Could you restate the data word for word and drop the pictures?

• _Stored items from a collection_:
---

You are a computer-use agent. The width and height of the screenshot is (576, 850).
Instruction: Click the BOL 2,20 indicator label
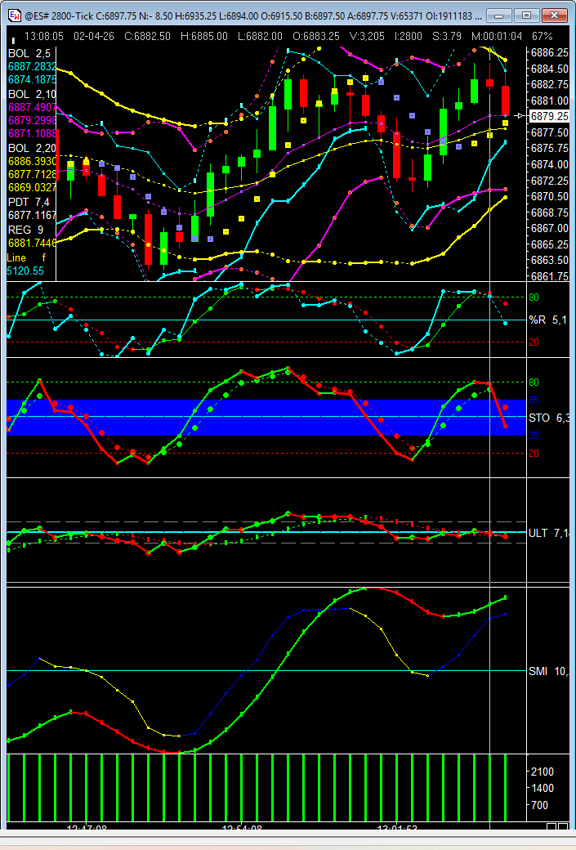(x=30, y=149)
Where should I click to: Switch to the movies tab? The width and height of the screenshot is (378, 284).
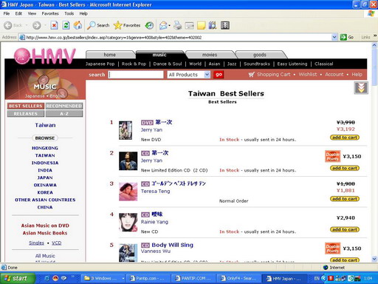pyautogui.click(x=210, y=55)
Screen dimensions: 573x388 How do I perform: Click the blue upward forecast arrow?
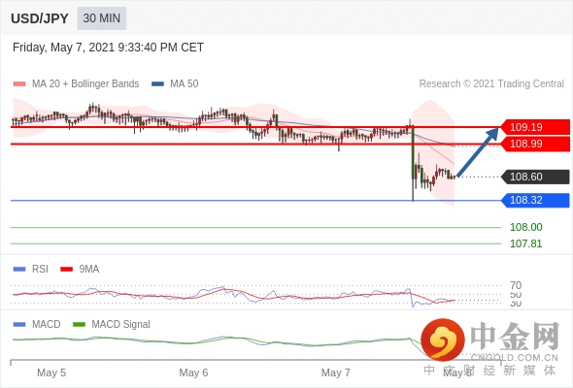click(x=478, y=151)
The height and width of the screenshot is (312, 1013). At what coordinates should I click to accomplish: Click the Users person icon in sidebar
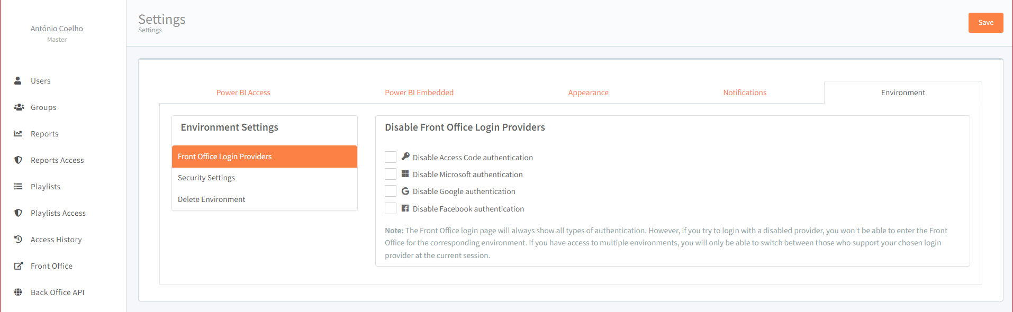click(x=18, y=80)
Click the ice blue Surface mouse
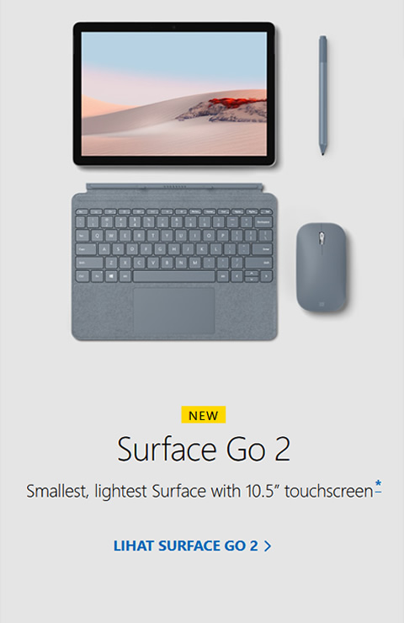The width and height of the screenshot is (404, 623). [321, 267]
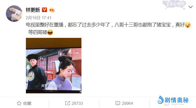Open reposts count 26733
The height and width of the screenshot is (108, 196).
(77, 103)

---

• _Your response_:
You are a computer-use agent. The width and height of the screenshot is (576, 850).
Instruction: Click the BOL 2,20 indicator label
(x=30, y=149)
Where should I click to: Switch to the movies tab? The width and height of the screenshot is (378, 284).
pyautogui.click(x=210, y=55)
Screen dimensions: 573x388 How do I perform: Click the blue upward forecast arrow?
click(x=478, y=151)
The height and width of the screenshot is (312, 1013). At what coordinates should I click to accomplish: Click the Users person icon in sidebar
click(x=18, y=80)
Click the ice blue Surface mouse
The width and height of the screenshot is (404, 623). [321, 267]
Open reposts count 26733
The height and width of the screenshot is (108, 196).
(77, 103)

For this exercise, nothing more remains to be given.